German Truck Simulator im Test - auf Achse
von Bastian K., veröffentlicht am 26. Januar 2010
Nach dem erfolgreichen "European Truck Simulator" der tschechischen Firma SCS Software aus dem Jahre 2008 kommt nun mit dem „German Truck Simulator“ eine auf den heimischen Markt zugeschnittene Version in die Regale. Da Spiele wie der „Landwirtschaftssimulator“ bei vielen Leuten hoch im Kurs (und damit auch in den Spielecharts) stehen, versuchen wir das Phänomen der „Alltagssimulationen“ ein weiteres Mal zu beleuchten und touren mit unserem MAN-Truck für Euch durch Deutschland.

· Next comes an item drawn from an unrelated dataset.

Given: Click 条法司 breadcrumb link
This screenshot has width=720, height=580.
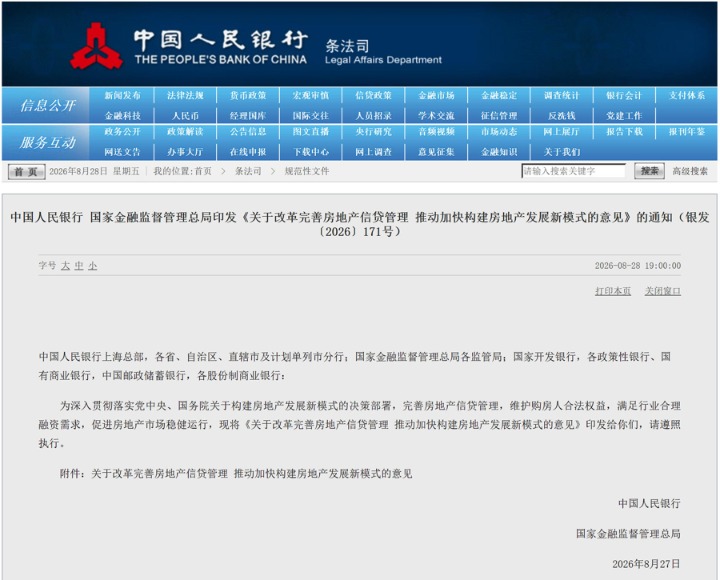Looking at the screenshot, I should pos(248,171).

Wie der Titel bereits sagt, wurde im Vergleich zum Vorgänger die Spielwelt auf die Bundesrepublik Deutschland beschränkt und so haben es insgesamt 18 deutsche Großstädte wie Köln oder Frankfurt als Standorte in das Spiel geschafft. Die Auswahl einer heimischen Spedition wird jedoch beim Start auf drei zufällig ausgewählte Städte reduziert.
Hat man sich für eine Spedition entschieden so findet man sich nach einem kurzen Tutorial, welches die Steuerung sowie Karte und Notizbuch erklärt, im Führerhaus seines eigenen Trucks wieder.
Der erste Auftrag
Gerade erst für ein paar Sekunden im LKW sitzend, ist die nächste Aufgabe bereits das Ankuppeln eines Hängers. Ausgeführt wird sie in der Vogelperspektive und diese bietet sich für das nun anstehende Manöver auch an: Der Truck muss gewendet und dann rückwärts unter den Anhänger rangiert werden. Das eigentliche Ankuppeln ist danach nur ein Knopfdruck.

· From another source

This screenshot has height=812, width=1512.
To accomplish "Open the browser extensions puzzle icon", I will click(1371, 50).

Es gibt insgesamt sieben verschiedene Kamerawinkel, manchmal mehr oder weniger hilfreich. Nach erneutem Wechsel in die Fahrerperspektive geht es dann mit der aufgenommenen Ladung Möbel sowie 4,5 Stunden Zeit im Gepäck auf direktem Weg von Dortmund nach Erfurt. Neben Möbeln haben es insgesamt 50 verschiedene Arten von Ladungen, angefangen von leicht entzündlichen Chemikalien über Reifen bis zu Bauwerkzeug in Form von Baggern, ins Spiel geschafft.